[Dataset excerpt]

-- START --

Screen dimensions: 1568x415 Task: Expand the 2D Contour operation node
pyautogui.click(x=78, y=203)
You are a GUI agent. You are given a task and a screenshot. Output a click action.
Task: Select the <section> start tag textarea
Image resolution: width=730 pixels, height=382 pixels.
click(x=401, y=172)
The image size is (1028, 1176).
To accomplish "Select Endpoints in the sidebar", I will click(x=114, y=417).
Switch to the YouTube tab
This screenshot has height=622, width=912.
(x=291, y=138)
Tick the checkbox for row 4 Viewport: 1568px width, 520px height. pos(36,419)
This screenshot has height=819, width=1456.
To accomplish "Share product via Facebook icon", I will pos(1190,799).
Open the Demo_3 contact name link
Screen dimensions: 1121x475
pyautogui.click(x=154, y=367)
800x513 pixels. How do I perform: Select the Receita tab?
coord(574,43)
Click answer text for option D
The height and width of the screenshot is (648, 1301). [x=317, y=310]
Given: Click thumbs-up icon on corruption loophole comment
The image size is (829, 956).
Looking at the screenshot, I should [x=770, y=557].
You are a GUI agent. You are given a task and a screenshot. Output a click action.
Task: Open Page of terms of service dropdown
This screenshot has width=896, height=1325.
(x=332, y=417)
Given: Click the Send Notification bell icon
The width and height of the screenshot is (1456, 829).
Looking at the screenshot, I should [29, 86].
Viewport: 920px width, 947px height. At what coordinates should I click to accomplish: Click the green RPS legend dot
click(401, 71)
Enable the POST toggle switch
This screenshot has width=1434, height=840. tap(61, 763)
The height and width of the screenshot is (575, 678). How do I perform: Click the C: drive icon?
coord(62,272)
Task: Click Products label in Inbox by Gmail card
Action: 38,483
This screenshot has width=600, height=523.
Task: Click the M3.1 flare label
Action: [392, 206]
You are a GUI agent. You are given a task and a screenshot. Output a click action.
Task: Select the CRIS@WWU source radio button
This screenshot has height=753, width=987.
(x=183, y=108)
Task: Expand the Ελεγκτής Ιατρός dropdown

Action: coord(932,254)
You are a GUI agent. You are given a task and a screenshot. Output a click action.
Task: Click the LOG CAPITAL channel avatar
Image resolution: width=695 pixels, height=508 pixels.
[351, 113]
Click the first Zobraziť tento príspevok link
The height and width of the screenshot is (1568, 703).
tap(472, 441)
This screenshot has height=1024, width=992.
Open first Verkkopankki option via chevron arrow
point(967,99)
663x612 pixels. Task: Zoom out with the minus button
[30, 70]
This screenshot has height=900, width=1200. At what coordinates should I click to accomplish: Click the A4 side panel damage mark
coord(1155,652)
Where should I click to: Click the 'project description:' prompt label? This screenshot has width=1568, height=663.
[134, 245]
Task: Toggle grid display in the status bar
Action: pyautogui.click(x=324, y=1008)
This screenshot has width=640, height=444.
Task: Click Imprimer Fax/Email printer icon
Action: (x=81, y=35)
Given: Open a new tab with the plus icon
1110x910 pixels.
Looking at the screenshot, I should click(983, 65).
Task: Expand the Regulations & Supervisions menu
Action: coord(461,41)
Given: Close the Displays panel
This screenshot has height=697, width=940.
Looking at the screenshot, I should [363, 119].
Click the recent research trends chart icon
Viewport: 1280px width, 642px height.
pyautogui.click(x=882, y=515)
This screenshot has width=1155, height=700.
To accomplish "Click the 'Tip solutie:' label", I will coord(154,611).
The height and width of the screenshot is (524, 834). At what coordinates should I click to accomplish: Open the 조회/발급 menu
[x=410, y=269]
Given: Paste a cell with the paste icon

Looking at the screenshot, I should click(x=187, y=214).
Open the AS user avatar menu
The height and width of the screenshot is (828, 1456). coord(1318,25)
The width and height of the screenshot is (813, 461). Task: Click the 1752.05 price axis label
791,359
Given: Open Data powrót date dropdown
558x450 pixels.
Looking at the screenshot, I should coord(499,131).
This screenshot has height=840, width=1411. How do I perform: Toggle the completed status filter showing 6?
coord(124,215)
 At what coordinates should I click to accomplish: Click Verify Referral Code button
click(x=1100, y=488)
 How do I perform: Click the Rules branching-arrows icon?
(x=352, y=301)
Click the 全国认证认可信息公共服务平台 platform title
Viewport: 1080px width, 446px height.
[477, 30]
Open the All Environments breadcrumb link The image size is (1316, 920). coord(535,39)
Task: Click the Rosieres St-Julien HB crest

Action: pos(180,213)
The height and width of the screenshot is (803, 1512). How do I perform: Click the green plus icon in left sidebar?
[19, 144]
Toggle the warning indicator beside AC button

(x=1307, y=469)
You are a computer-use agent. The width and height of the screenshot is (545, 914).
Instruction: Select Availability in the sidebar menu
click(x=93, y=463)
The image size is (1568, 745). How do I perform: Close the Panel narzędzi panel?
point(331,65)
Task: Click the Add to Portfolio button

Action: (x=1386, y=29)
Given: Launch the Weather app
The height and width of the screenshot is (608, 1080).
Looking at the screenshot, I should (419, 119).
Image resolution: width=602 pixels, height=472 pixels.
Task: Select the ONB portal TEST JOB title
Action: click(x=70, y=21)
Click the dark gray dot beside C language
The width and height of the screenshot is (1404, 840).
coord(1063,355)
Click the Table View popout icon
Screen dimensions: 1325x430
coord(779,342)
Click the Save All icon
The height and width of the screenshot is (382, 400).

-- END --

◆ **What is asked**
Reproduce the material above with "GUI agent" substituted by "graphical interface agent" at every occurrence, leaving everything else unchanged.

◆ **Solution for this exercise**
Screen dimensions: 1568x415 Task: Expand the 2D Contour operation node
pyautogui.click(x=78, y=203)
You are a graphical interface agent. You are given a task and a screenshot. Output a click action.
Task: Select the <section> start tag textarea
Image resolution: width=730 pixels, height=382 pixels.
click(x=401, y=172)
The image size is (1028, 1176).
To accomplish "Select Endpoints in the sidebar", I will click(x=114, y=417).
Switch to the YouTube tab
This screenshot has height=622, width=912.
(x=291, y=138)
Tick the checkbox for row 4 Viewport: 1568px width, 520px height. pos(36,419)
This screenshot has height=819, width=1456.
To accomplish "Share product via Facebook icon", I will pos(1190,799).
Open the Demo_3 contact name link
Screen dimensions: 1121x475
pyautogui.click(x=154, y=367)
800x513 pixels. How do I perform: Select the Receita tab?
coord(574,43)
Click answer text for option D
The height and width of the screenshot is (648, 1301). [x=317, y=310]
Given: Click thumbs-up icon on corruption loophole comment
The image size is (829, 956).
Looking at the screenshot, I should [x=770, y=557].
You are a graphical interface agent. You are given a task and a screenshot. Output a click action.
Task: Open Page of terms of service dropdown
This screenshot has width=896, height=1325.
(x=332, y=417)
Given: Click the Send Notification bell icon
The width and height of the screenshot is (1456, 829).
Looking at the screenshot, I should [29, 86].
Viewport: 920px width, 947px height. At what coordinates should I click to accomplish: Click the green RPS legend dot
click(401, 71)
Enable the POST toggle switch
This screenshot has width=1434, height=840. tap(61, 763)
The height and width of the screenshot is (575, 678). How do I perform: Click the C: drive icon?
coord(62,272)
Task: Click Products label in Inbox by Gmail card
Action: 38,483
This screenshot has width=600, height=523.
Task: Click the M3.1 flare label
Action: [392, 206]
You are a graphical interface agent. You are given a task and a screenshot. Output a click action.
Task: Select the CRIS@WWU source radio button
This screenshot has height=753, width=987.
(x=183, y=108)
Task: Expand the Ελεγκτής Ιατρός dropdown

Action: coord(932,254)
You are a graphical interface agent. You are given a task and a screenshot. Output a click action.
Task: Click the LOG CAPITAL channel avatar
Image resolution: width=695 pixels, height=508 pixels.
[351, 113]
Click the first Zobraziť tento príspevok link
The height and width of the screenshot is (1568, 703).
tap(472, 441)
This screenshot has height=1024, width=992.
Open first Verkkopankki option via chevron arrow
point(967,99)
663x612 pixels. Task: Zoom out with the minus button
[30, 70]
This screenshot has height=900, width=1200. At what coordinates should I click to accomplish: Click the A4 side panel damage mark
coord(1155,652)
Where should I click to: Click the 'project description:' prompt label? This screenshot has width=1568, height=663.
[134, 245]
Task: Toggle grid display in the status bar
Action: pyautogui.click(x=324, y=1008)
This screenshot has width=640, height=444.
Task: Click Imprimer Fax/Email printer icon
Action: (x=81, y=35)
Given: Open a new tab with the plus icon
1110x910 pixels.
Looking at the screenshot, I should click(983, 65).
Task: Expand the Regulations & Supervisions menu
Action: coord(461,41)
Given: Close the Displays panel
This screenshot has height=697, width=940.
Looking at the screenshot, I should [363, 119].
Click the recent research trends chart icon
Viewport: 1280px width, 642px height.
pyautogui.click(x=882, y=515)
This screenshot has width=1155, height=700.
To accomplish "Click the 'Tip solutie:' label", I will coord(154,611).
The height and width of the screenshot is (524, 834). At what coordinates should I click to accomplish: Open the 조회/발급 menu
[x=410, y=269]
Given: Paste a cell with the paste icon

Looking at the screenshot, I should click(x=187, y=214).
Open the AS user avatar menu
The height and width of the screenshot is (828, 1456). coord(1318,25)
The width and height of the screenshot is (813, 461). Task: Click the 1752.05 price axis label
791,359
Given: Open Data powrót date dropdown
558x450 pixels.
Looking at the screenshot, I should coord(499,131).
This screenshot has height=840, width=1411. How do I perform: Toggle the completed status filter showing 6?
coord(124,215)
 At what coordinates should I click to accomplish: Click Verify Referral Code button
click(x=1100, y=488)
 How do I perform: Click the Rules branching-arrows icon?
(x=352, y=301)
Click the 全国认证认可信息公共服务平台 platform title
Viewport: 1080px width, 446px height.
[477, 30]
Open the All Environments breadcrumb link The image size is (1316, 920). coord(535,39)
Task: Click the Rosieres St-Julien HB crest

Action: pos(180,213)
The height and width of the screenshot is (803, 1512). How do I perform: Click the green plus icon in left sidebar?
[19, 144]
Toggle the warning indicator beside AC button

(x=1307, y=469)
You are a computer-use agent. The width and height of the screenshot is (545, 914).
Instruction: Select Availability in the sidebar menu
click(x=93, y=463)
The image size is (1568, 745). How do I perform: Close the Panel narzędzi panel?
point(331,65)
Task: Click the Add to Portfolio button

Action: (x=1386, y=29)
Given: Launch the Weather app
The height and width of the screenshot is (608, 1080).
Looking at the screenshot, I should (419, 119).
Image resolution: width=602 pixels, height=472 pixels.
Task: Select the ONB portal TEST JOB title
Action: click(x=70, y=21)
Click the dark gray dot beside C language
The width and height of the screenshot is (1404, 840).
coord(1063,355)
Click the Table View popout icon
Screen dimensions: 1325x430
coord(779,342)
Click the Save All icon
The height and width of the screenshot is (382, 400).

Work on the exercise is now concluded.